Written problem ▸ Rewrite the wavelet residual analysis text from "First, the residuals" to "into time domain.", substituting "Haar" for "Daubechies".

Provided passage ▸

First, the residuals are transferred into wavelet domain by applying an 8 level
Daubechies wavelet transform (default).
In the next step, detail coefficients are merged into three major groups
due to their approximate frequency subbands:
\begin{itemize}
\item Low scale details, corresponding to the frequency band above 10 mHz;
\item Intermediate scale details, corresponding to the approximate frequency
range above 3 mHz up to 10 mHz;
\item High scale details, corresponding to the approximate frequency range
above 0.5 mHz up to 10 mHz.
\end{itemize}
In the last step, each group is reconstructed back into time domain.
)";
/***********************************************/
#include "base/wavelets.h"
#include "files/fileMatrix.h"
#include "files/fileInstrument.h"
#include "parallel/parallel.h"
#include "programs/program.h"
/***** CLASS ***********************************/
/** @brief Multiresolution analysis of GRACE SST residuals.
* @ingroup programsGroup */
class GraceSstResidualAnalysis
{
public:
void run(Config &config, Parallel::CommunicatorPtr comm);
};
GROOPS_REGISTER_PROGRAM(GraceSstResidualAnalysis, SINGLEPROCESS, "Multiresolution analysis of GRACE SST residuals.", Grace)

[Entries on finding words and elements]
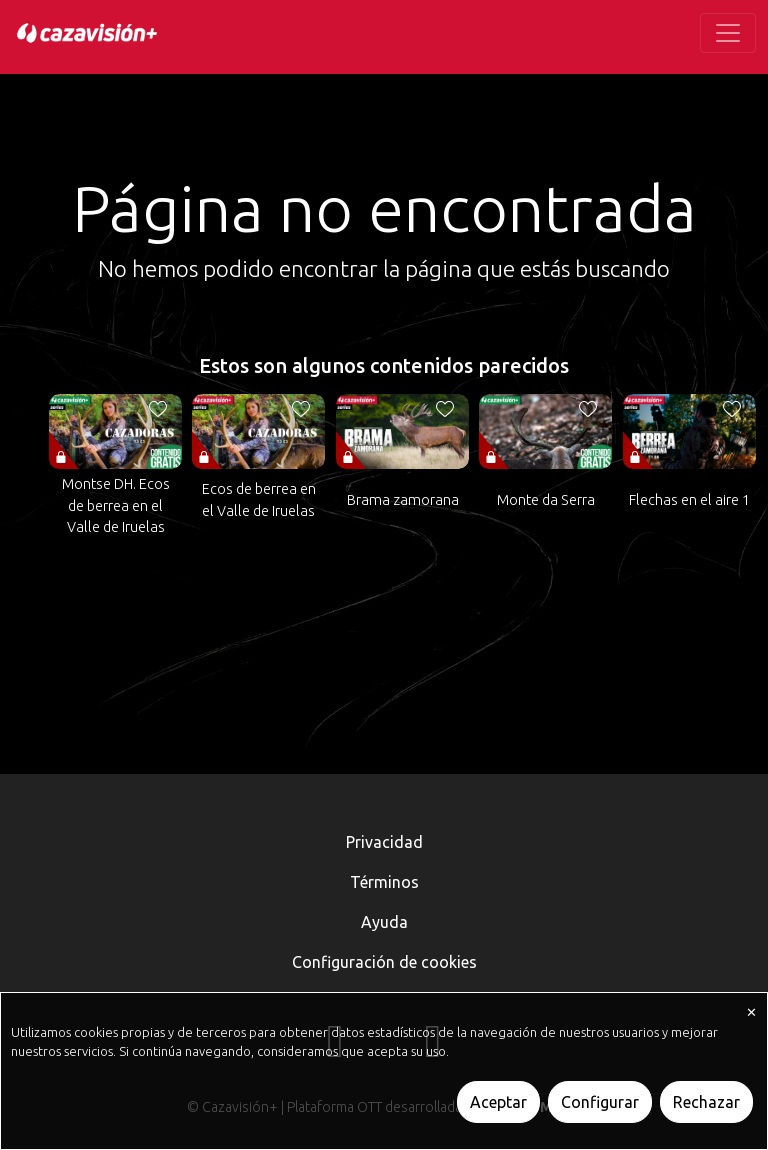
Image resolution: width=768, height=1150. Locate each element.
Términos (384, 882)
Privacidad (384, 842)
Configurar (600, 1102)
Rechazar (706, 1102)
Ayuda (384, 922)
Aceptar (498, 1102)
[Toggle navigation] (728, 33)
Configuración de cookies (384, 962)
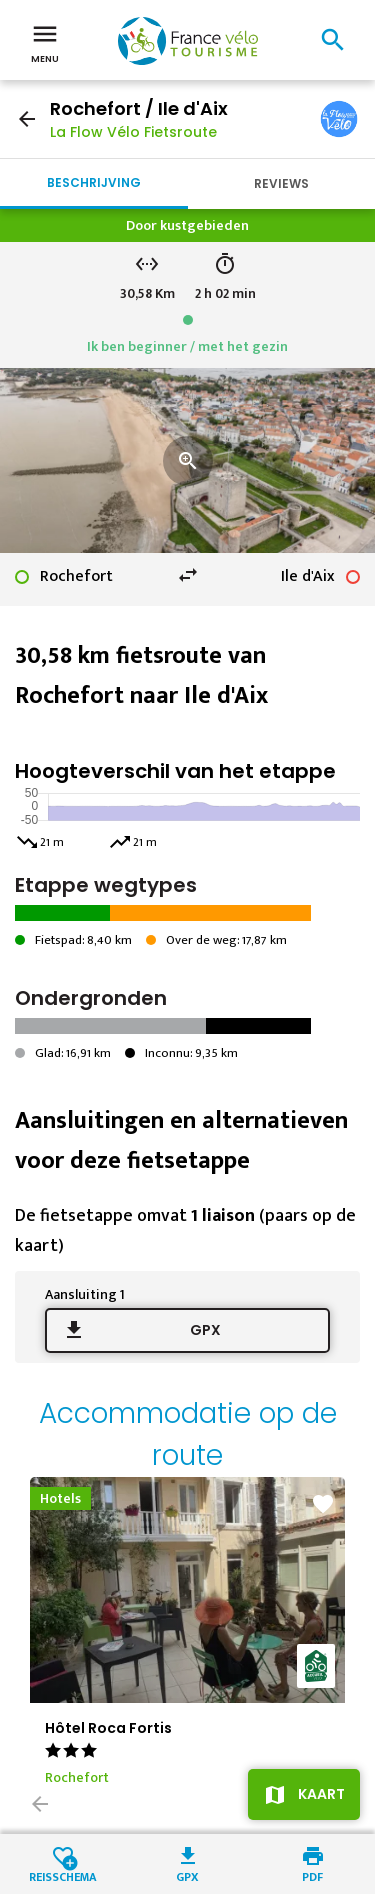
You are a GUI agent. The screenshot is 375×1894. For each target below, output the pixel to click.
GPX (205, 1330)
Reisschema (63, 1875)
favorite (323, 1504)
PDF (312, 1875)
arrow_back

Result of this task ▸
First, the residuals are transferred into wavelet domain by applying an 8 level
Haar wavelet transform (default).
In the next step, detail coefficients are merged into three major groups
due to their approximate frequency subbands:
\begin{itemize}
\item Low scale details, corresponding to the frequency band above 10 mHz;
\item Intermediate scale details, corresponding to the approximate frequency
range above 3 mHz up to 10 mHz;
\item High scale details, corresponding to the approximate frequency range
above 0.5 mHz up to 10 mHz.
\end{itemize}
In the last step, each group is reconstructed back into time domain.